On February 9, 2018, the Department of Energy (DOE)  issued Department Circular 2018-03-0005 which prescribes the guidelines to recognize the rights of indigenous cultural communities (ICCs)/indigenous peoples (IPs) in their ancestral domains and access to the financial benefits as host communities specified in DOE Energy Regulation (ER) 1-94 and Rule 29 (A) of the implementing rules and regulations of Republic Act 9136 or the “Electric Power Industry Reform Act of 2001 (EPIRA).”
 
This policy demonstrates significant milestones in FPE’s years of proactive advocacy towards the recognition of indigenous peoples’ rights in watersheds within ancestral lands as well as their rightful share in the benefits derived from the environmental services that they are protecting. FPE’s intensive consultations, research, capacity building and IEC activities with IPs in select energy project sites within ancestral domains started in 2010 with the Mainstreaming Indigenous Peoples’ Participation in Environmental Governance (MIPPEG) project, coordinated by Ms.

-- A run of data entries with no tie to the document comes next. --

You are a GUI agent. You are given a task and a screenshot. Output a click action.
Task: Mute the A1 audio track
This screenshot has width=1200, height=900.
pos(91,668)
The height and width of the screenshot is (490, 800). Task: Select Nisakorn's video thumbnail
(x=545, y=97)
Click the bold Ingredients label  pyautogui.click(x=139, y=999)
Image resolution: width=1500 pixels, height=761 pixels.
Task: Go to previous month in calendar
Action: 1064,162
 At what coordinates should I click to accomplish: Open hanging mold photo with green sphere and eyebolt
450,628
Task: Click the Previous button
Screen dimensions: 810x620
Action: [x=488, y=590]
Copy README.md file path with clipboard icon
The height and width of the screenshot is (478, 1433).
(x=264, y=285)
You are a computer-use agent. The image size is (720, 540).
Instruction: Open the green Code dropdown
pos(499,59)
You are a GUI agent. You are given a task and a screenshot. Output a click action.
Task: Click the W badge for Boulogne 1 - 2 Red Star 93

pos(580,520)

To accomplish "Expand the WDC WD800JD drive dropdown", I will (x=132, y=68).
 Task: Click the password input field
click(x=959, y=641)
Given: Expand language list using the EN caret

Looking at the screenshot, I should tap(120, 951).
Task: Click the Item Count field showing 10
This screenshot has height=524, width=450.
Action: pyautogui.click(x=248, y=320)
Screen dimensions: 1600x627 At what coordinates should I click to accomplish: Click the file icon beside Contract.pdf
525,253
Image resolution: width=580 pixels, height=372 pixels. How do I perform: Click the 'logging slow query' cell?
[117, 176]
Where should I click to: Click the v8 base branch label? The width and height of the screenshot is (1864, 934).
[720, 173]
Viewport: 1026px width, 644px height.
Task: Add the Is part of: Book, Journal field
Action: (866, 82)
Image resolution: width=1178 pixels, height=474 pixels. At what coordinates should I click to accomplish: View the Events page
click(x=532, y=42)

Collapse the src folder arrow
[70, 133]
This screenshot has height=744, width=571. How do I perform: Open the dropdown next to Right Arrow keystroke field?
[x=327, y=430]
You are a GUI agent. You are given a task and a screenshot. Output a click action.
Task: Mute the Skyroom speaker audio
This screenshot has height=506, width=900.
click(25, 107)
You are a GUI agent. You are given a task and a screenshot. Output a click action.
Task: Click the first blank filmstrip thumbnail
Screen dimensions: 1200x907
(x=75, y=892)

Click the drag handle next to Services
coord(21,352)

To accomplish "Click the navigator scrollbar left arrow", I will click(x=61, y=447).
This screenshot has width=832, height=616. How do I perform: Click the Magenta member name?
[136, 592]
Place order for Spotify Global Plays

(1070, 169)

Liza Vida, followed by the Sustainable Financing Mechanism project that ended in 2016.
 
FPE’s proposed amendments to the IRR, such as recognizing the IPs and their rights, clarifying the definition of terms of host communities to include IPs, and the nature of and access to benefits by host IP communities, among others, were included in this new IRR.
 
As hosts, IPs are entitled to receive one centavo per kilowatt-hour (Php 0.01/kWh) of the total electricity sales. For non-highly urbanized cities, the fund is allocated as follows: 1) host municipality: 35%, 2) host province: 30%, 3) host barangay: 20%, 4) host region: 5%, 5) host organized ICCs/IPs: 5%, and 6) designated resettlement areas: 5%. For highly urbanizes cities: 1) host city: 55%, 2) host barangay: 30%, 3) designated resettlement area: 10%, and host organized ICCs/IPs: 5%.
 
Datu Jemuel Perino, when asked about his comments on the new policy last April 17, 2018, said: “Victory jud ni nga maingon nato para sa tanang pito ka tribo sa Bukidnonn og sa uban pa na mga tribu sa Pilipinas! Nalipay ko nga narealize ni nga damgo. This was just a dream. Salamat sa FPE, sa suporta og sa tanang tabang, particularly sa legal assistance. Ang sunod nato bantayan is kung unsaon ni ma-implement. Hinaut unta nga sa dili madugay duna gyud ta ma-establish nga model bahin ni ini.
 
“This is really a victory for all the seven tribes of Bukidnon and for all Indigenous Peoples (IPs) in the Philippines! I am very happy that this dream is realized. This just used to be a dream. Thank you to FPE, for your support and help, particularly for the legal assistance. The next thing we have to watch out is how this policy will be
 implemented on the ground. I hope that we will soon be able to establish a model related to this.”
 
Datu Jemuel is the Chairman of the Bukidnon Umayamnon Tribe Kapu-unan To mga Datu (BUKDA). BUKDA and the Bukidnon-Higanonon Tribe Association, Inc. (BUHITA) are among the host IP Communities of the Pulangi IV Hydropower Plant of the National Power Corporation, Maramag, Bukidnon who participated in the studies presented in 2014 on the EPIRA law’s limited recognition of IPs as host communities conducted by the Tropical Institute for Climate Studies (TropICS) and Center for Renewable Energy and Alternative Technologies (CREATE) both based in the Ateneo de Davao University.